::: Source data :::

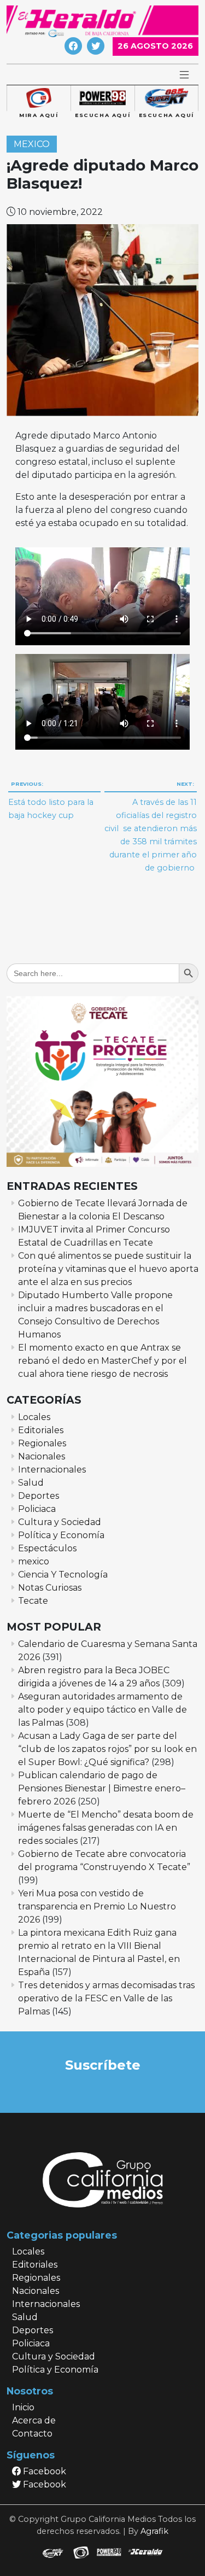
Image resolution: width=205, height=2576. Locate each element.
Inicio (23, 2407)
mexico (32, 144)
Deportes (38, 1496)
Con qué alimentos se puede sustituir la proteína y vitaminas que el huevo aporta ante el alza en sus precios (108, 1269)
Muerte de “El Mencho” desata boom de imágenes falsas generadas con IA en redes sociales (106, 1827)
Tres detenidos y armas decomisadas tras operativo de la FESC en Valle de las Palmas (106, 1998)
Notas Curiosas (49, 1587)
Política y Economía (61, 1535)
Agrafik (154, 2531)
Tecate (33, 1601)
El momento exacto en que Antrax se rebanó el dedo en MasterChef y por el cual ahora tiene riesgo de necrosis (102, 1360)
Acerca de (34, 2420)
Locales (34, 1417)
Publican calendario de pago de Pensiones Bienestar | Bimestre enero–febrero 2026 (101, 1788)
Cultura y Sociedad (59, 1522)
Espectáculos (47, 1548)
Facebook (43, 2471)
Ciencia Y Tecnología (63, 1574)
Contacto (32, 2433)
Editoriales (40, 1430)
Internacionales (52, 1469)
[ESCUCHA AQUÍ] (102, 98)
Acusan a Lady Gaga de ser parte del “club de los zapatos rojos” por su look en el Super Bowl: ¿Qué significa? (107, 1749)
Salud (31, 1482)
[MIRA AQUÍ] (39, 98)
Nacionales (41, 1456)
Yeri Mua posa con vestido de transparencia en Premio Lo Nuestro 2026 (97, 1906)
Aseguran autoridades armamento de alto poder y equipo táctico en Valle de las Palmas (102, 1709)
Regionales (42, 1443)
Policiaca (37, 1509)
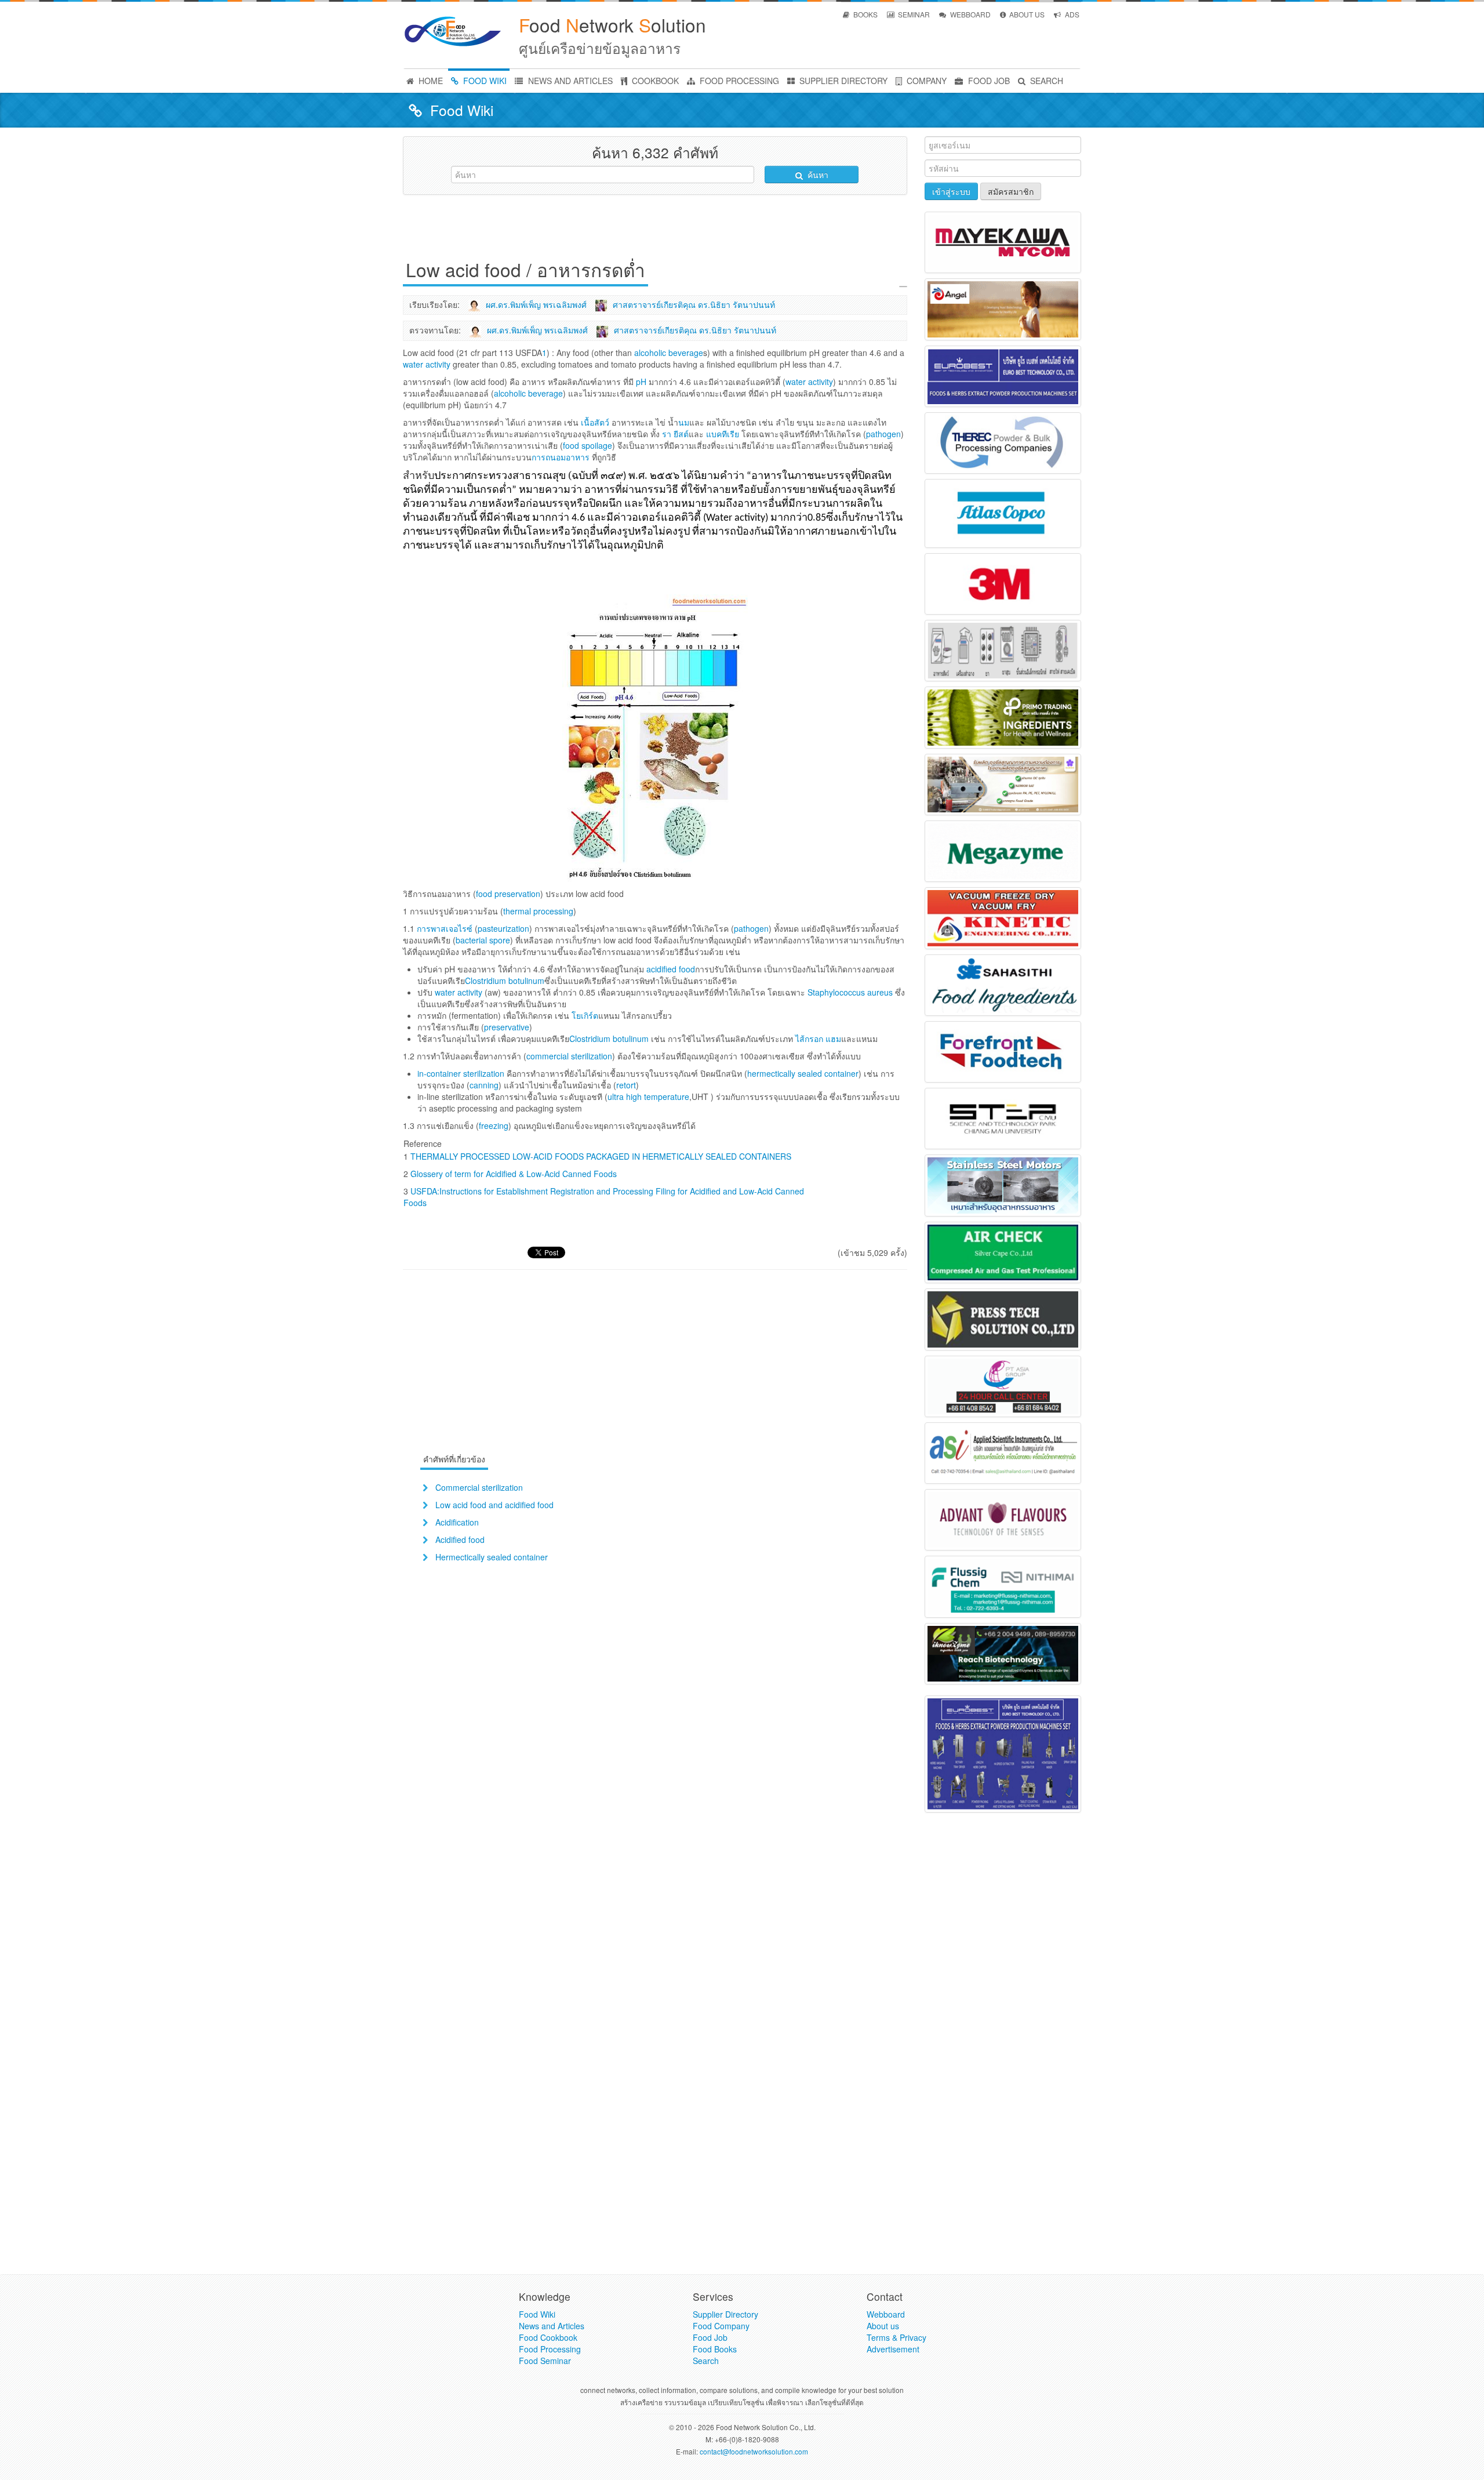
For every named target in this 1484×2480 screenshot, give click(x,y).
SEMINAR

:::

Work to complete: Extract every line containing the string "Palmas" from the data above.

Answer space:
Tres detenidos y armas decomisadas tras operativo de la FESC en Valle de las Palmas (106, 1998)
Aseguran autoridades armamento de alto poder y equipo táctico en Valle de las Palmas (102, 1709)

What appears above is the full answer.